**Task instructions:** Give again the lines of the data from its first line through the line with "You are a GUI". Change nothing.

**Input data:**
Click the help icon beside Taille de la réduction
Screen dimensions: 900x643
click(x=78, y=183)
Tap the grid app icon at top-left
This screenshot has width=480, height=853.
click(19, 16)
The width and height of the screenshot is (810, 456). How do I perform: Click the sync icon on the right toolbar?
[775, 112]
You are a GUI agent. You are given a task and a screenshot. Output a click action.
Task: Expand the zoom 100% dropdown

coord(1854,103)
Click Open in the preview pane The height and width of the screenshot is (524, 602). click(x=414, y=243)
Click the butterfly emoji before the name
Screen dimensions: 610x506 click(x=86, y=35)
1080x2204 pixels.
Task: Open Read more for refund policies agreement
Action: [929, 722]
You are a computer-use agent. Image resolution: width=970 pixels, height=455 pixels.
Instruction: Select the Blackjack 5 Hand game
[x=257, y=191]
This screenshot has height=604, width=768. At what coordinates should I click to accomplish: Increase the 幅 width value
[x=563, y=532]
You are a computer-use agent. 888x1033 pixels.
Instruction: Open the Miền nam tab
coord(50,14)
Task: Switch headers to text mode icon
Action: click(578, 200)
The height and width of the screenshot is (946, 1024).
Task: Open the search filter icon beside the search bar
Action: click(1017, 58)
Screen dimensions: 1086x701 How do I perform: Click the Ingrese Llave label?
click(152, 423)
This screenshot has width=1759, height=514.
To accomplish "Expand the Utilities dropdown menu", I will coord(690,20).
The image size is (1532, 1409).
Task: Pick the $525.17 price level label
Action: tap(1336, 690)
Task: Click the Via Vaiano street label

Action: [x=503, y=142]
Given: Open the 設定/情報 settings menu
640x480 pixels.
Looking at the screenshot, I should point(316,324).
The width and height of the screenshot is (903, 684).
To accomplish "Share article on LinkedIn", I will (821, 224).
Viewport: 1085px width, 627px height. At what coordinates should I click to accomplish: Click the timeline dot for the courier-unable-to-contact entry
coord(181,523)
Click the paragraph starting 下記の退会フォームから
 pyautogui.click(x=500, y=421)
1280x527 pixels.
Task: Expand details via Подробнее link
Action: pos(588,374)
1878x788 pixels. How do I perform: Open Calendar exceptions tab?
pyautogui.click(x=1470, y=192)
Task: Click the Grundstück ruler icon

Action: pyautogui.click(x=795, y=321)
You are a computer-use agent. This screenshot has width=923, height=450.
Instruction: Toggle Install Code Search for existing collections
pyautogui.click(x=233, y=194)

**Exercise result:**
Click the help icon beside Taille de la réduction
Screen dimensions: 900x643
click(x=78, y=183)
Tap the grid app icon at top-left
This screenshot has width=480, height=853.
click(19, 16)
The width and height of the screenshot is (810, 456). How do I perform: Click the sync icon on the right toolbar?
[775, 112]
You are a GUI agent. You are given a task and a screenshot. Output a click action.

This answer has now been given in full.